The joint conference of the Dutch Association for the Study of Religion (NGG) and the European Association for the Study of Religions (EASR) — also ranked as special conference of the International Association for the History of Religions (IAHR) — on the theme of “Religion and Pluralities of Knowledge,” will be held 11-15 May, 2014 at the University of Groningen, The Netherlands.
Outline of the conference theme
In 2014, the University of Groningen will celebrate its 400th Anniversary. The joint conference of the EASR, IAHR, and the NGG will be held immediately before the official celebration weeks of the University will commence. The conference theme, too, is related to the 400th anniversary, as it focuses on various ways in which European universities have engaged the topic of religion since the Middle Ages and the Reformation. The place of religion in the global ‘entangled histories’ today, as well as the formation of the academic study of religion, have been determined by pluralities of knowledge in many ways.
The religious landscape in Europe is characterized by a pluralism of religious traditions, identities, and communities—forms of Christianity, Judaism, and Islam have competed with one another. Memories and reconstructions of Greek, Roman, and other pre-Christian European traditions have also served as alternatives in a spectrum of religious identifications. Migration and globalization have further enhanced these multi-religious dynamics since the nineteenth century.
In addition to the pluralism of religious traditions, a pluralism of societal and cultural systems has formed the European discourse on religion since the Middle Ages. In critical distinction, as well as in transfer processes, philosophy, philology, law, the natural sciences, economy, politics, art, and other systems have exerted tremendous influence on the place of religion in Europe and the perception of religion worldwide.

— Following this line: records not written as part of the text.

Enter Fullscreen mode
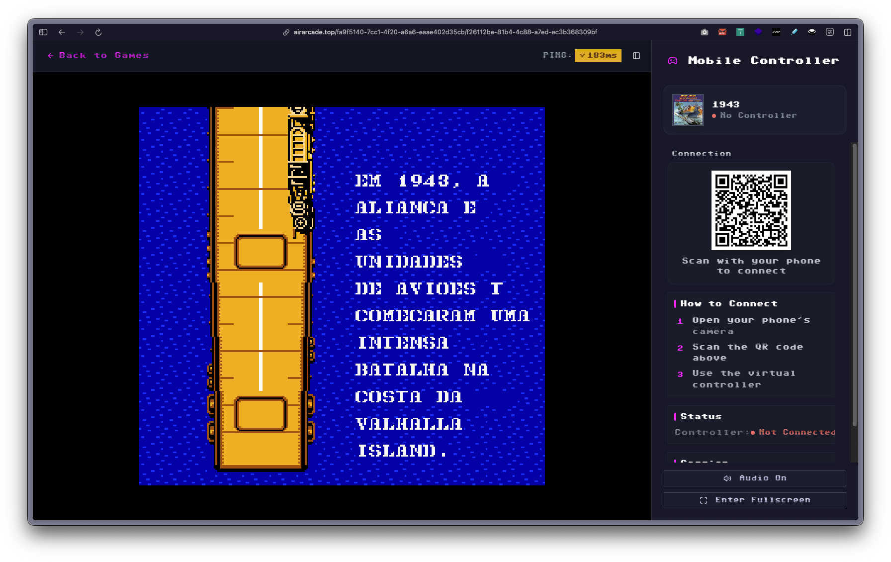891x562 pixels. pyautogui.click(x=755, y=500)
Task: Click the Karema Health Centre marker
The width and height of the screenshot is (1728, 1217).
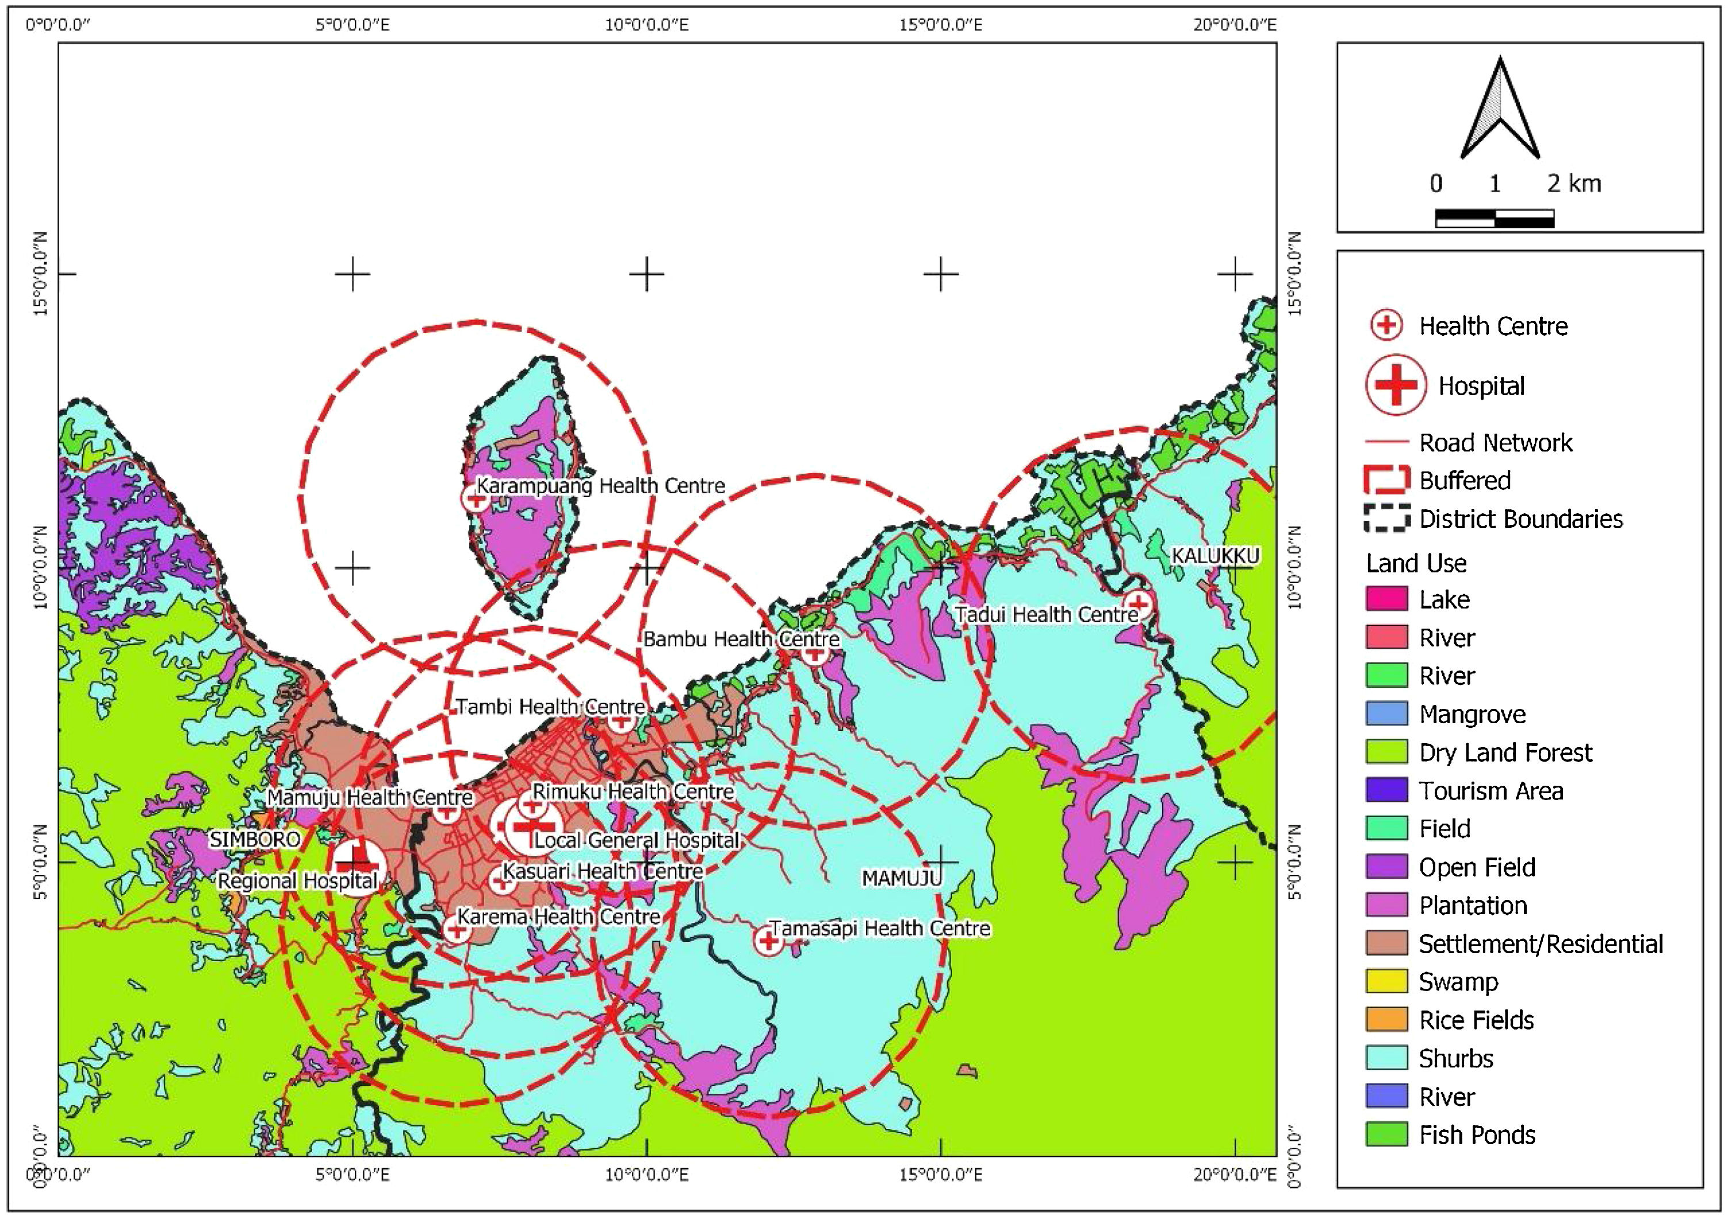Action: [x=457, y=929]

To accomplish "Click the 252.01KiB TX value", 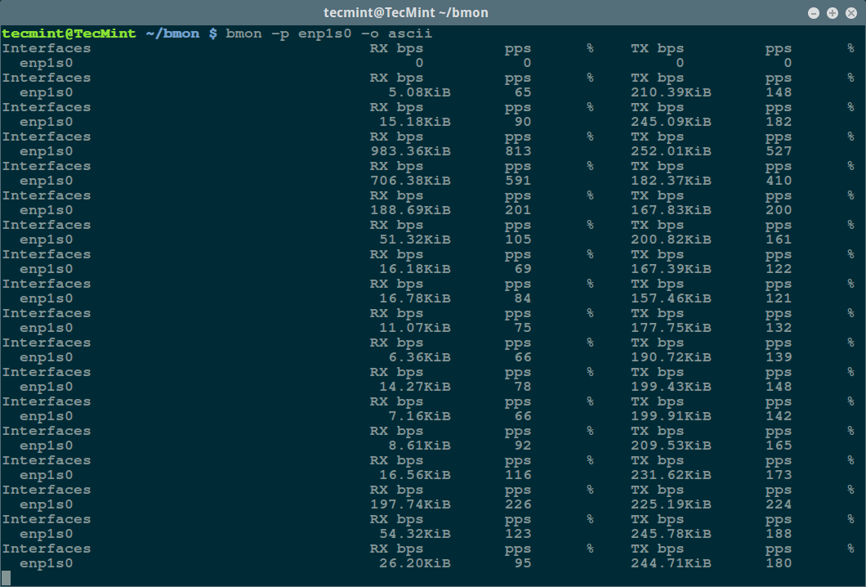I will point(671,151).
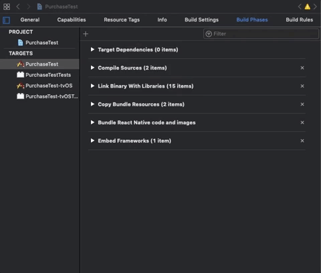This screenshot has width=321, height=273.
Task: Delete the Compile Sources phase
Action: [302, 68]
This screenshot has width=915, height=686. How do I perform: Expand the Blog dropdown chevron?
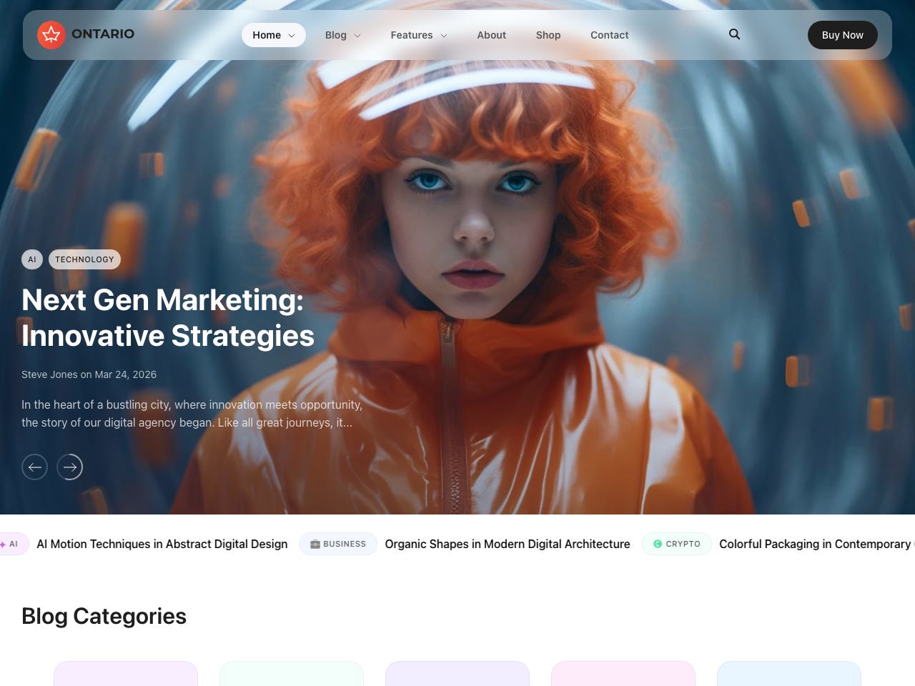pos(357,36)
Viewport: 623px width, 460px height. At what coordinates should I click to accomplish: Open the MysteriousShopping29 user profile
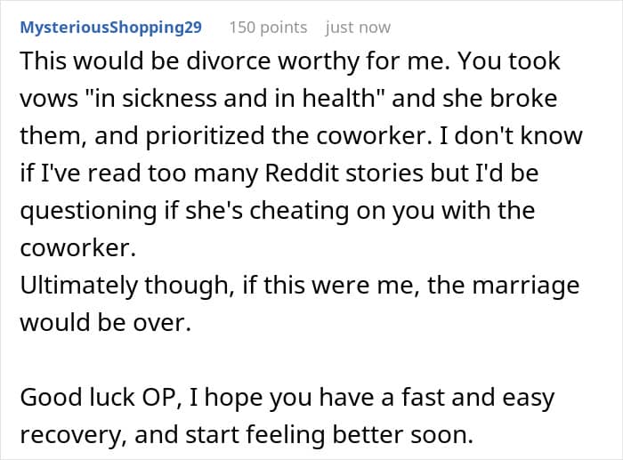point(110,28)
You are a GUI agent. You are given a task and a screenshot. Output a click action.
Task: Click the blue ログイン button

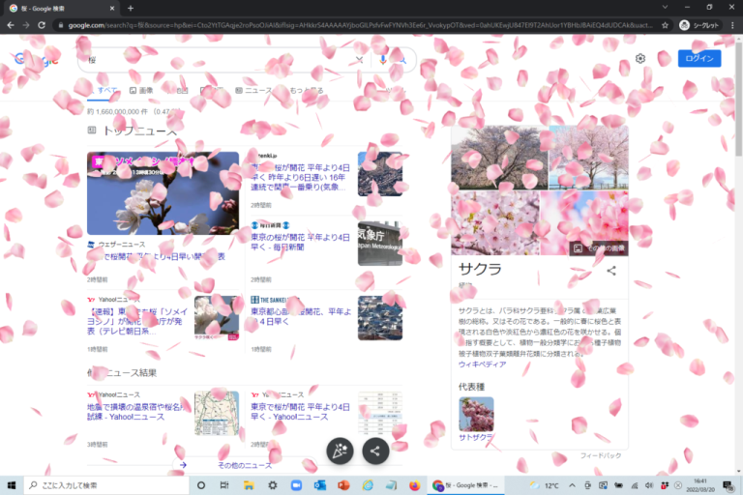(698, 59)
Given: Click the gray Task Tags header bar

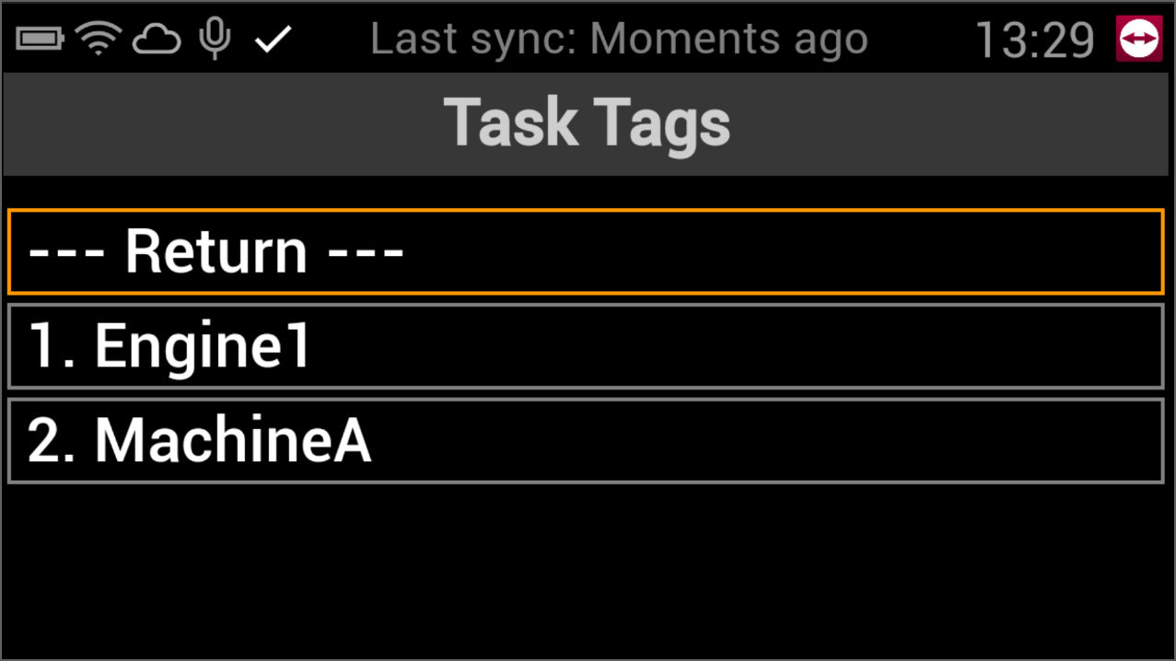Looking at the screenshot, I should [x=921, y=123].
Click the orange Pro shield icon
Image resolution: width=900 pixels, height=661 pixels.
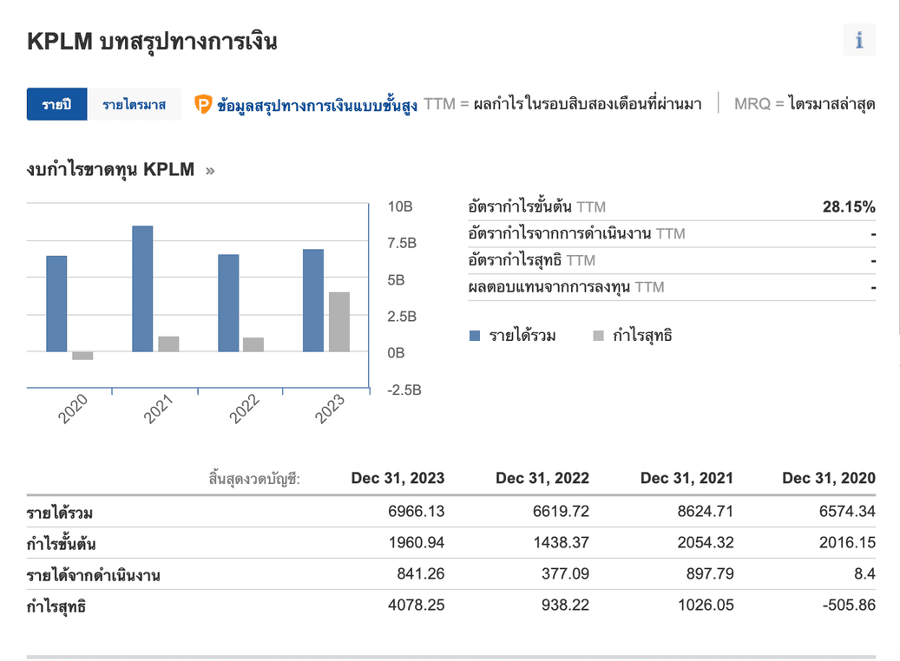click(x=203, y=105)
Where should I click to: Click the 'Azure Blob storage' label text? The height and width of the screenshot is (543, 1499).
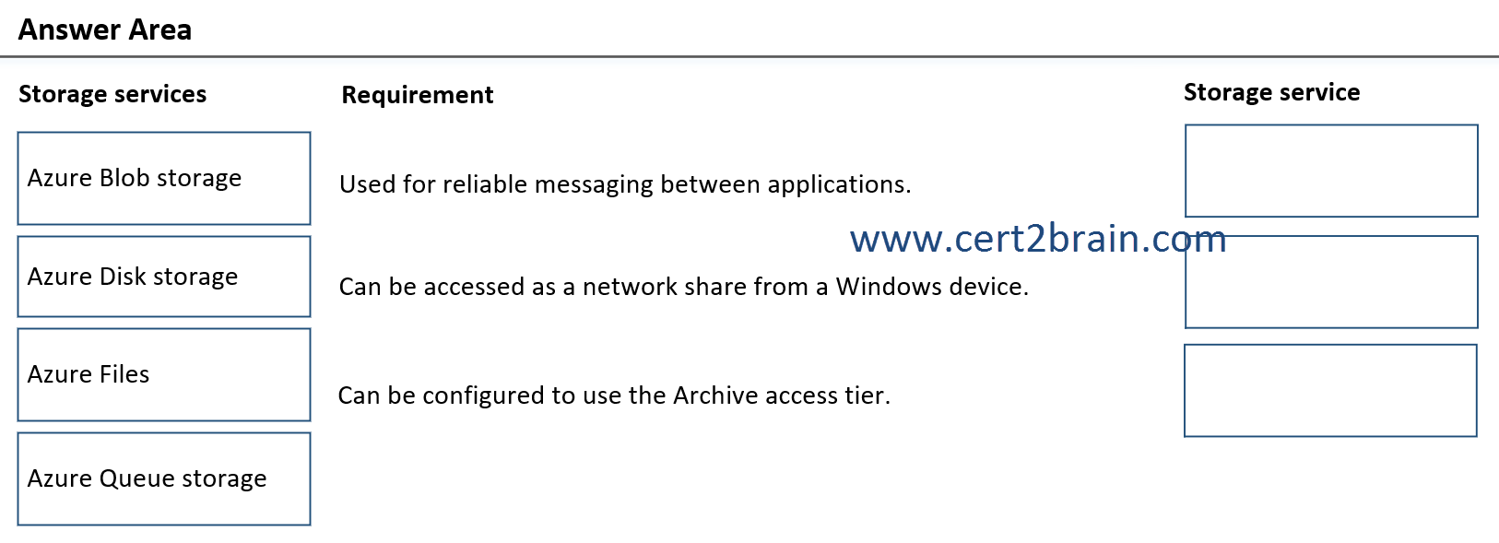[135, 178]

The conference will address these forms of pluralism with a special attention to categories of knowledge that are intrinsically linked to them. Knowledge is a constitutive social value within modern societies. How knowledge is distinguished from belief, how both are mediated, and what counts as religious knowledge or as its derivates and alternatives, are core questions in understanding the role of religion in contemporary societies, but also in earlier periods. The process of attaining shared knowledge in a society is closely linked to the attribution, legitimization, and negotiation of meaning systems. These processes can be scrutinized from historical and cross-cultural perspectives. The focus on knowledge and knowledge claims can provide a deeper understanding of pluralistic cultural processes.
Like pluralism, knowledge has become an important concept in the understanding of culture. Moving beyond Enlightenment notions of ratio and reason and considering everyday knowledge, as well as its media and its social and individual conditions, the concept of knowledge has been theorized in various disciplines, including philosophy, sociology of knowledge, anthropology, and history. Cognitive and psychological perspectives have also provided important new insights. Reconstructing the ‘archaeologies of knowledge’ pertaining to religion suggests that what is regarded as legitimate knowledge changes from one region to another and from one historical context to another. Notions of ‘tacit knowledge,’ ‘embodied knowledge,’ local versus universal knowledge, but also the relationship between ‘knowing how’ and ‘knowing that’ have proven to be relevant categories. The conference topic invites critical investigation and further exploration of these analytical concepts related to the study of religion.
Linking the notion of knowledge to the pluralistic understanding of religious dynamics also implies an analysis of collisions of knowledge claims and polemics of knowledge. These dimensions of the conference theme can be applied to contemporary issues, such as questions of multiculturalism, migration, radical religious claims, atheism, or juridical and cultural conflicts pertaining to freedom of religion and speech.